[Opening MATERIAL FOR THIS EXERCISE section]
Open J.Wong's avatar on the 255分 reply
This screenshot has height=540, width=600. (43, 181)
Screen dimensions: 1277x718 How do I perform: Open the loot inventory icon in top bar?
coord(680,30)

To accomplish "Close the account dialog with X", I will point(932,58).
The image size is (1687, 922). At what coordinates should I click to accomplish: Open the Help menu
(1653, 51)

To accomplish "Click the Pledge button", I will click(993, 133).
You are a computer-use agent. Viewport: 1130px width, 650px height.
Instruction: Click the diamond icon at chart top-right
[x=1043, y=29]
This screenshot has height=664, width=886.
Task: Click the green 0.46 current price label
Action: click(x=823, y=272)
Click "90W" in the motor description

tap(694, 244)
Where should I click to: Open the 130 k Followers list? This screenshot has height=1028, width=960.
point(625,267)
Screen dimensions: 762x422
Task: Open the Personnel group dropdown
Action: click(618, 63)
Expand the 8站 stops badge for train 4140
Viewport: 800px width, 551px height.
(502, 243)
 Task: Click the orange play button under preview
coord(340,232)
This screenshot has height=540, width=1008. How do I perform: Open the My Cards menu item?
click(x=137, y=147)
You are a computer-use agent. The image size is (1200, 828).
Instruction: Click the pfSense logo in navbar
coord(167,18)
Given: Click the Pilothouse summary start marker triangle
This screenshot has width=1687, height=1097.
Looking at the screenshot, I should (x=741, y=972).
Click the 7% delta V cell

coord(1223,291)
[Closing MATERIAL FOR THIS EXERCISE section]
EXERCISE DESCRIPTION = Copy out exactly the line that holds "You are a computer-use agent. The" and all remaining lines of the listing, both the first and the last included.

RESPONSE AREA =
You are a computer-use agent. The image size is (1200, 828).
Instruction: Click the pfSense logo in navbar
coord(167,18)
Given: Click the Pilothouse summary start marker triangle
This screenshot has width=1687, height=1097.
Looking at the screenshot, I should (x=741, y=972).
Click the 7% delta V cell

coord(1223,291)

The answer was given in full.